Talk about ‘diabolical disorientation’, the term coined by Sister Lucy of Fatima to describe a situation in which a person — and even the Church — finds herself disoriented, in a state of confusion and losing her bearings.
“If men cease to sit in judgment on evil deeds, it is not because they are tolerant, but because they are defeated,” writes Randy Engel in Rite of Sodomy (2011), his multi-volume history. “Tolerance is a social, not a religious virtue since the truly religious man is against the heretic and seeks the conversion of the unbeliever.
True Christianity has never held tolerance to be a virtue but a sign of degeneracy.”
The 11th century saint, Peter Damian was even more explicit: He believed sodomy surpassed the enormity of all other vices, that it invariably brings death to the body and destruction to the soul which is separated from God.
Until relatively recently, however, homosexuality was regarded as a vice and denounced in every civilized nation and in the Church from its earliest beginnings which condemned it as an unnatural, gravely sinful and morally degrading practice.
Yet all this began to change, beginning about forty years ago when the Gay Liberation movement first broke onto the American scene, representing a world view and moral system as alien and hostile to Christianity as it is to the legitimate interest of the State. Yet neither of these two traditional defenders of the common good and the moral law has moved definitively against the growing threat posed to both by what Engel labels as the “Homosexual Homintern”.
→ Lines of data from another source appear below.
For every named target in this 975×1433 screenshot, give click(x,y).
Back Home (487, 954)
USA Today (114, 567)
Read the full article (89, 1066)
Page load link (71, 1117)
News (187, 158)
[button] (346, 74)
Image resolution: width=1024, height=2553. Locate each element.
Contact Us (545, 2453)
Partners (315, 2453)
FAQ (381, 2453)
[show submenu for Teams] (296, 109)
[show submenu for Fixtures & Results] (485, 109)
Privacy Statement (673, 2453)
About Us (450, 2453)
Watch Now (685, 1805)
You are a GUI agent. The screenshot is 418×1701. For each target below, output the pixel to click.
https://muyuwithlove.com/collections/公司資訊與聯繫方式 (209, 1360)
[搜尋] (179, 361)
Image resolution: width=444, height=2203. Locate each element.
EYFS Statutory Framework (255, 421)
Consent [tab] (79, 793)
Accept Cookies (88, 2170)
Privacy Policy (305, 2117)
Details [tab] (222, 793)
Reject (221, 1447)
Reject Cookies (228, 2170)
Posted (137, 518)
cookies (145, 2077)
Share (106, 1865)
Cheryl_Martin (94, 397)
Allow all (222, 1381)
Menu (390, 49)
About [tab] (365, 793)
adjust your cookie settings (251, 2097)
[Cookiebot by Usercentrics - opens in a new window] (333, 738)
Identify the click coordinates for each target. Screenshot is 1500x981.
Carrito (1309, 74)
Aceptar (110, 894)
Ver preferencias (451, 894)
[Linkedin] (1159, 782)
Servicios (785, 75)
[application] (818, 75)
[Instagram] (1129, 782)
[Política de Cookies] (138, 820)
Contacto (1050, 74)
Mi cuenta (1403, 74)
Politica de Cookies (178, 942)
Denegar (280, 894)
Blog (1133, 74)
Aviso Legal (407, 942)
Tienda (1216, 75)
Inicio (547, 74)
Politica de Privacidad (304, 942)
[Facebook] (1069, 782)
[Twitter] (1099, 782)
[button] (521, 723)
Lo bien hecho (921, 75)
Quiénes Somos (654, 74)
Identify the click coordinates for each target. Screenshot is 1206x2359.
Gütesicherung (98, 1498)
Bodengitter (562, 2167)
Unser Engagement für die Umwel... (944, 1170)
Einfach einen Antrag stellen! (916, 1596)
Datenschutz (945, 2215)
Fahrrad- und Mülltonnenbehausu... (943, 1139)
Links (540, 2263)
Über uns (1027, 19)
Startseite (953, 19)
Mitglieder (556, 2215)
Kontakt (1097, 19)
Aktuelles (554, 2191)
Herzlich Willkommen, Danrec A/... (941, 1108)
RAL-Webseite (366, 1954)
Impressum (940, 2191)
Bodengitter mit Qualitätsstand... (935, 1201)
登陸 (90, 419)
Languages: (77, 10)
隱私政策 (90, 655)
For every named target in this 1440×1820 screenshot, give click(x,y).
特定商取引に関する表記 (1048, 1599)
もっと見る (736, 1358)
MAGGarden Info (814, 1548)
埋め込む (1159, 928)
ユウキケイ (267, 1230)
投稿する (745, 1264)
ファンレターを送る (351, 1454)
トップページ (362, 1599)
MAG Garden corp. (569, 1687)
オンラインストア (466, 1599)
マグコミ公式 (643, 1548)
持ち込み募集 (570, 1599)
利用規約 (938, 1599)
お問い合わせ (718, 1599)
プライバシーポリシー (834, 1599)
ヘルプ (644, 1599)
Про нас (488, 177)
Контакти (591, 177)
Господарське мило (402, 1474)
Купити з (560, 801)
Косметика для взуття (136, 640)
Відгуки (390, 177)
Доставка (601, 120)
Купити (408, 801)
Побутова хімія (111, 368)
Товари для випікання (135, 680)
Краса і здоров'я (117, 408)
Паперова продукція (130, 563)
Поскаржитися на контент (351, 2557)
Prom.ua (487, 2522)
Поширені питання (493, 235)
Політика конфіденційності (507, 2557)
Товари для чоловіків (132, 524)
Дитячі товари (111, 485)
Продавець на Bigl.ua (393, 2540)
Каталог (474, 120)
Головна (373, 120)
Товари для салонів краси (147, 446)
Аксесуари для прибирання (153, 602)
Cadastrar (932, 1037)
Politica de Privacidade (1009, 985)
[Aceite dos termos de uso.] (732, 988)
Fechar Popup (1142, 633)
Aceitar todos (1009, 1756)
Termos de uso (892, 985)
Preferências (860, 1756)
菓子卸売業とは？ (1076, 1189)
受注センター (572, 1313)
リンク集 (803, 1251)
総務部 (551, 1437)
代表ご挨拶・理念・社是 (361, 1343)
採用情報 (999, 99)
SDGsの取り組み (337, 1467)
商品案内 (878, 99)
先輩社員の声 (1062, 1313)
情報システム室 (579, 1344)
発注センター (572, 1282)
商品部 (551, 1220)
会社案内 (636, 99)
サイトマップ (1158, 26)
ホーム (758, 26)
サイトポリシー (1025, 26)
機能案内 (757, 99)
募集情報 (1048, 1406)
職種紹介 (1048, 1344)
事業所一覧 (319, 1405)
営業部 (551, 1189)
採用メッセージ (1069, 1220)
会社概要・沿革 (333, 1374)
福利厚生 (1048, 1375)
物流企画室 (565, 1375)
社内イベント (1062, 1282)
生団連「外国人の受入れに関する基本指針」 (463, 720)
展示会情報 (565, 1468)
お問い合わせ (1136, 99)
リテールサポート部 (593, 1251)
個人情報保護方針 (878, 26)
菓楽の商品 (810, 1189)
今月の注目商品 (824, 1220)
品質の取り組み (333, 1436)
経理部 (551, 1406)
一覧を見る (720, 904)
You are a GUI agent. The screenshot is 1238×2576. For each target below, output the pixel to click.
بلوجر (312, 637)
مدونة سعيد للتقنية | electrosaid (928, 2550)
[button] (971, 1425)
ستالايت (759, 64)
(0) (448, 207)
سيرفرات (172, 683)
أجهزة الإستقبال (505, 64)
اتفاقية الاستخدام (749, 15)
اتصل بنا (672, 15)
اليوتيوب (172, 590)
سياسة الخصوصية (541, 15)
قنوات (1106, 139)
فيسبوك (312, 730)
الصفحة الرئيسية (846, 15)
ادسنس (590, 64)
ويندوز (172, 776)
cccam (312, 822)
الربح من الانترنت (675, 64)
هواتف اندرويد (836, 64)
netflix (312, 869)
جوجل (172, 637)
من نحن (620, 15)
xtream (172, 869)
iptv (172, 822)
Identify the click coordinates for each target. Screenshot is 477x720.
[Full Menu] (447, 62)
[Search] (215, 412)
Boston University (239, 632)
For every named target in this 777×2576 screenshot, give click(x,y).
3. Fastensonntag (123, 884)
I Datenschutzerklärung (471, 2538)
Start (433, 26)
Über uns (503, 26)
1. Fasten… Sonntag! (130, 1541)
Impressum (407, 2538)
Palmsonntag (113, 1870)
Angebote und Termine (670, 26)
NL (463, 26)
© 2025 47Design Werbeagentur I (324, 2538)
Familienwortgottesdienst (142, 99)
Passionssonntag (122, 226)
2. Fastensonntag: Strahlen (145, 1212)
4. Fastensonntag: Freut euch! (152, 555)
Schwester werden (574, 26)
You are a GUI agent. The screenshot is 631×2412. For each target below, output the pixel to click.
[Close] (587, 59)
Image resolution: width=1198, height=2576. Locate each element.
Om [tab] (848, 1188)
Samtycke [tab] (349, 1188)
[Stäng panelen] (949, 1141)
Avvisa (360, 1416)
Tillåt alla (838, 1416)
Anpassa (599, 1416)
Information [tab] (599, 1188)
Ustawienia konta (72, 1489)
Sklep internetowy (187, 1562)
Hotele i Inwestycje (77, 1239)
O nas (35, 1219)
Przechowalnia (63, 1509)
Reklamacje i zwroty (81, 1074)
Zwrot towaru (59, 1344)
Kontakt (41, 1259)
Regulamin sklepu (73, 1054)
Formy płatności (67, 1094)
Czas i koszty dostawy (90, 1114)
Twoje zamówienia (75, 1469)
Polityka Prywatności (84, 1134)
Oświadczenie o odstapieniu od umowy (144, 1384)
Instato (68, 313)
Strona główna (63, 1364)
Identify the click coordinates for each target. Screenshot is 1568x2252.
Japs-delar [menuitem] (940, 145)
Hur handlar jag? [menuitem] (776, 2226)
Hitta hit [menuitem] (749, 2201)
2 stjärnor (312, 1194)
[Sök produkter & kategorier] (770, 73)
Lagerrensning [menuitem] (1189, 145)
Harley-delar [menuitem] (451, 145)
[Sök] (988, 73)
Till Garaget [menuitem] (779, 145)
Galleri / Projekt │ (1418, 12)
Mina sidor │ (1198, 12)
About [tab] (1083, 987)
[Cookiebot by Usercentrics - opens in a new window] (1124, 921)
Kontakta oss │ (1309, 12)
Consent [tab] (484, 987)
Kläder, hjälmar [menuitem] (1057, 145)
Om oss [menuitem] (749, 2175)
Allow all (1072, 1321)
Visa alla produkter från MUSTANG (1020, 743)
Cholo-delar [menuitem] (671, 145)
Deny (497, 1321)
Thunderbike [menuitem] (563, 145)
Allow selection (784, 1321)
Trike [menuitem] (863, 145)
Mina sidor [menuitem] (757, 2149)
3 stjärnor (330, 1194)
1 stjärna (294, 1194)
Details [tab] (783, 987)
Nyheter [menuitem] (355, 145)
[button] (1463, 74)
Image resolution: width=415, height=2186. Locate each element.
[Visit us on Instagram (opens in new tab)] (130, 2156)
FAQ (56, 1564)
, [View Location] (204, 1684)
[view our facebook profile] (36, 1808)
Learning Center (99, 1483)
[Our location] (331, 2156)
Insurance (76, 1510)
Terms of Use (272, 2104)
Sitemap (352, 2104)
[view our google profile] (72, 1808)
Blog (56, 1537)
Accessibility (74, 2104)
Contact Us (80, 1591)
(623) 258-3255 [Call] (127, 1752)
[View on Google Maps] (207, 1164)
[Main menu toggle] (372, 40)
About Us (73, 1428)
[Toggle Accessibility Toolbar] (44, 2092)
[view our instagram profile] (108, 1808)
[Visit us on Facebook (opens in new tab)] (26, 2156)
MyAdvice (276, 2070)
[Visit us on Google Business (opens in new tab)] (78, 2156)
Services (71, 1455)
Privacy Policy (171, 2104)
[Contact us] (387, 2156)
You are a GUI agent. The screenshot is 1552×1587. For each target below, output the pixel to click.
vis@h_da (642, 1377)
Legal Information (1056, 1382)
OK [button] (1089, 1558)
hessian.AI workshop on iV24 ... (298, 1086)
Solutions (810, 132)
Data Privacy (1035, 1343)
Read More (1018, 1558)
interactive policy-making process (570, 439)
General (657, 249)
“What is at stake is not merely a matter of controlling or minimizing some societal or clerical mischief, but the prevention of the undermining of the very foundations on which Church and State rest,” Engel continues. “This is why at all times and in all civilized cultures, homosexual practices, wherever they have been manifestly public, have brought censure by the St.ate which has both the duty and the right to suppress vice for the common good, and the Church which is the final arbitratrer of morals in society and the primary molder of the public conscience.”
But, as Archbishop Sheen suggests, this focus may have been lost or derailed along the way: “The Church has joined the world and behind closed doors adopted many of its errors, particularly on homosexuality which the Church has long rightly condemned as intrinsically disordered but which the world insists is a naturally occurring state which must be accorded a host of rights, regardless of its destructive and anti-life tendencies.”
So, in face of this latest barrage of scandal that many are now calling “the last straw”, how should the deeply unsettled Catholic respond?
The answer is both simple and fundamental.
We remain in the Church because it is true.
And because, as renowned Catholic writer and publisher, Frank Sheed, once put it: “We are not baptized into the hierarchy; do not receive the cardinals sacramentally; will not spend an eternity in the beatific vision of the pope. Christ is the point.”
What’s also needed in this era of Church corruption and confusion is what’s always needed: prayer, fasting and conversion.
A final thought. Yes, we stay Catholic because the Faith is true and absolute. But we also stay because the Truth of what Holy Mother Church has always taught has been confirmed in the breach of it throughout history — that is, in the failure to observe it in its fulness. As it is today.
Has breaking the natural laws of chastity — along with the tolerance, even encouragement, of homosexual practice and pride — resulted in happier people and a kinder, gentler world?